- Required work
Where does the string "pomocníkov" appear? Copy every line of the entries below that holds it.

- Stored items
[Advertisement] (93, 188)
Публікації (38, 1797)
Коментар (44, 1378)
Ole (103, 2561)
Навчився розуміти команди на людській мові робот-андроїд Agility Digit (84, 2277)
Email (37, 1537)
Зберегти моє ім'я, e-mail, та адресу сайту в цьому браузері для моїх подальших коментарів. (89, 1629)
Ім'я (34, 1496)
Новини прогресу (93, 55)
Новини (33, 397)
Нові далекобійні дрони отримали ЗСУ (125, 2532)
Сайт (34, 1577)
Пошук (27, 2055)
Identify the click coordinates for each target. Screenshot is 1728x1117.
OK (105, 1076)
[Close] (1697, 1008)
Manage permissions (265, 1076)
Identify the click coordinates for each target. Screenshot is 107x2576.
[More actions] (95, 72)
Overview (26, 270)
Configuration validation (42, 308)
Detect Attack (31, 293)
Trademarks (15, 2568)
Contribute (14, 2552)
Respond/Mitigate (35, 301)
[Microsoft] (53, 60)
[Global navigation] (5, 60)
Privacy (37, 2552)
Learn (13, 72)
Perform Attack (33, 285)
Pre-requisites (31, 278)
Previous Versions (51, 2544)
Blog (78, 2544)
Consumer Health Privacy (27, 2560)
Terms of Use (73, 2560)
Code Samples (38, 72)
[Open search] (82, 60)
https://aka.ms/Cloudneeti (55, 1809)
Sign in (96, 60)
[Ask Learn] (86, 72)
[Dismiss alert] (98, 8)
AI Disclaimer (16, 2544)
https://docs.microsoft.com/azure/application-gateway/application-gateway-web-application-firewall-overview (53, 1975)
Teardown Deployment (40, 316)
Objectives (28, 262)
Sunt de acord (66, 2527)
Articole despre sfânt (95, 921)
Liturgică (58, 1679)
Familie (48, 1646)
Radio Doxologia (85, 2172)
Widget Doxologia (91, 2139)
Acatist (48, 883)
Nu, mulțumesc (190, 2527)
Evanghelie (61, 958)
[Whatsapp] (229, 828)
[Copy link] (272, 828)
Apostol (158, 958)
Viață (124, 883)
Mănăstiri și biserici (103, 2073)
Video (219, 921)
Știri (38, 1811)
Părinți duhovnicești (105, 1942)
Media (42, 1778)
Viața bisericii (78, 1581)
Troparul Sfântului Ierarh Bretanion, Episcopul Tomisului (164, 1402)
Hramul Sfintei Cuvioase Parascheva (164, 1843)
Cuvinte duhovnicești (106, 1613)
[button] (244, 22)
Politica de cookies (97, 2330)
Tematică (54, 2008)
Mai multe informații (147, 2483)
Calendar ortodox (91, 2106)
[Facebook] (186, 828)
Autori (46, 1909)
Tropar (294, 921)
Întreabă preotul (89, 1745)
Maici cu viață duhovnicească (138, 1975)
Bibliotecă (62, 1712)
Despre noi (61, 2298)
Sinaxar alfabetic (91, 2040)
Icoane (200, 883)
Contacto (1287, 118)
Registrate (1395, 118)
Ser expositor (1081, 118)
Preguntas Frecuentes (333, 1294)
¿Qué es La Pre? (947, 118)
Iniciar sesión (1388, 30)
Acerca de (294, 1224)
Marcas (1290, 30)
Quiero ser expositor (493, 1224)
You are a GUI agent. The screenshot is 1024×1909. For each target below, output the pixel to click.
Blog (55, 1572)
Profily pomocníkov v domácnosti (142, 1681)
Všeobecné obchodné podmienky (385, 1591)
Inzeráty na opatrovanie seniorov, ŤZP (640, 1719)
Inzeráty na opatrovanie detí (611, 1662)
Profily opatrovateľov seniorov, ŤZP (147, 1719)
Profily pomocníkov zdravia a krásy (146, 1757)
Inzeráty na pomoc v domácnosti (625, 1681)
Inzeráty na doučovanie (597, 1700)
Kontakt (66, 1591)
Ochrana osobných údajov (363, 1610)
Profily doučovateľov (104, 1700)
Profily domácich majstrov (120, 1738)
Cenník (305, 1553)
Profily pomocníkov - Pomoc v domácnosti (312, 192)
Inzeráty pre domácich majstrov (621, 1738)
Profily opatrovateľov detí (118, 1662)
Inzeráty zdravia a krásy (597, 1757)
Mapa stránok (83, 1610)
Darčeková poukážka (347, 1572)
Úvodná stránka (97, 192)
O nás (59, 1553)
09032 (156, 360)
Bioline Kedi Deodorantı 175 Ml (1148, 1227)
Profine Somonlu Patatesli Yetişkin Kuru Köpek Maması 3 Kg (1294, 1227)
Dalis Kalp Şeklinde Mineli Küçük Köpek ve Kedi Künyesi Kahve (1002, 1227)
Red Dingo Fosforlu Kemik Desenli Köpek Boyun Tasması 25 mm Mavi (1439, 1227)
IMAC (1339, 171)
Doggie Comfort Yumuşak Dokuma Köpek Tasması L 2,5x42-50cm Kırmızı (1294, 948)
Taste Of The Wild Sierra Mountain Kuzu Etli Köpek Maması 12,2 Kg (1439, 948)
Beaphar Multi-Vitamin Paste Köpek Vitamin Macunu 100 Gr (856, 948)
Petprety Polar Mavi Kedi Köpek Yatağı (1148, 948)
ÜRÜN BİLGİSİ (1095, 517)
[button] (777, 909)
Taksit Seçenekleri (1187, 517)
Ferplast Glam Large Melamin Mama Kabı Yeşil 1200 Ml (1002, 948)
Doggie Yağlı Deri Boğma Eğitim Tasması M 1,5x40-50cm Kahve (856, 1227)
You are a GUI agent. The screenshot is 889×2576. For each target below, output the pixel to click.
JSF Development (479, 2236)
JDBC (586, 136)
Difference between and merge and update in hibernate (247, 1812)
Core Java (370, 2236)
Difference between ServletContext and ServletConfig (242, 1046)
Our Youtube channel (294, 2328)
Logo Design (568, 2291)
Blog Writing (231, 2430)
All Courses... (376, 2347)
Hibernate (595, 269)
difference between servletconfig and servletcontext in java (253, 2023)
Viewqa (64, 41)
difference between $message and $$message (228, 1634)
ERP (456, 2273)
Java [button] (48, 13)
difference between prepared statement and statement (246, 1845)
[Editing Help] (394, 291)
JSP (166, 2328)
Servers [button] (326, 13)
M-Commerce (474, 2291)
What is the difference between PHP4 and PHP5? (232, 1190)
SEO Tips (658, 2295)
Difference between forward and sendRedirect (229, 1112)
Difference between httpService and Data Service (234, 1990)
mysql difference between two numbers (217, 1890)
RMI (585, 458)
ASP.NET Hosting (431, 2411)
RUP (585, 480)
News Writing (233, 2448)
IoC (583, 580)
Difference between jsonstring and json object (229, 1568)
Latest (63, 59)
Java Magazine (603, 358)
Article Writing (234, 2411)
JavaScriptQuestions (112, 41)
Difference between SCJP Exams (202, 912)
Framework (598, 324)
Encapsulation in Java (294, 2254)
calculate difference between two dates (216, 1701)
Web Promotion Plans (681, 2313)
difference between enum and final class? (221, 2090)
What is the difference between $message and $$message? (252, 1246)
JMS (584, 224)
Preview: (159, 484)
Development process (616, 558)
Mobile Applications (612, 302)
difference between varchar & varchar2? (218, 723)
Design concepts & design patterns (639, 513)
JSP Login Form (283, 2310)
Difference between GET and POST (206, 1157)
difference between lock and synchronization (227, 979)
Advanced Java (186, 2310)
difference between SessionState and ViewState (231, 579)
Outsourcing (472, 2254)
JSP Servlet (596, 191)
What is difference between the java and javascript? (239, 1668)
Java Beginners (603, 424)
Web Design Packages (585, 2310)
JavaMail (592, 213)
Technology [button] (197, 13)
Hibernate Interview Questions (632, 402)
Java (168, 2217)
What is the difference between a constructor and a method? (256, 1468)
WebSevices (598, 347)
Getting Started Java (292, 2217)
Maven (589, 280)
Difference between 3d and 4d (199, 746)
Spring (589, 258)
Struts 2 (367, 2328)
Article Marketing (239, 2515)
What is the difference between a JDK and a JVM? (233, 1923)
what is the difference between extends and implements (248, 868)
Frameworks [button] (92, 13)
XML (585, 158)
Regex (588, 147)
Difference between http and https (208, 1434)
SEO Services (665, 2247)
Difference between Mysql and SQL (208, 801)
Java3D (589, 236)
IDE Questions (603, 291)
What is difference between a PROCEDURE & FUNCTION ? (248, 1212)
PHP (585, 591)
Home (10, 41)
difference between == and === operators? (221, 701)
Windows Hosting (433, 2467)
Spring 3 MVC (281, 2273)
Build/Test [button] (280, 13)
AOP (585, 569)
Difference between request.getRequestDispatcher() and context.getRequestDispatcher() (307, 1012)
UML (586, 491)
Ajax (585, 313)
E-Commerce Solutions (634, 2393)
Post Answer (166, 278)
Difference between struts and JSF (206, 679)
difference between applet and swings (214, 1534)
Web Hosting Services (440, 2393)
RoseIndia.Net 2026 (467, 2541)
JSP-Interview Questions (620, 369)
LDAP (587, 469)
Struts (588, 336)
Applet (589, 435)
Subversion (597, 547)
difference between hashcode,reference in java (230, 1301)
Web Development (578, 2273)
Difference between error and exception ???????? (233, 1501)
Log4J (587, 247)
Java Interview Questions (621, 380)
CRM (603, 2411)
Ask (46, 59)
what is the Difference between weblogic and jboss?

- Answer to this problem
Profily pomocníkov v domácnosti (142, 1681)
Profily pomocníkov zdravia a krásy (146, 1757)
Profily pomocníkov - Pomoc v domácnosti (312, 192)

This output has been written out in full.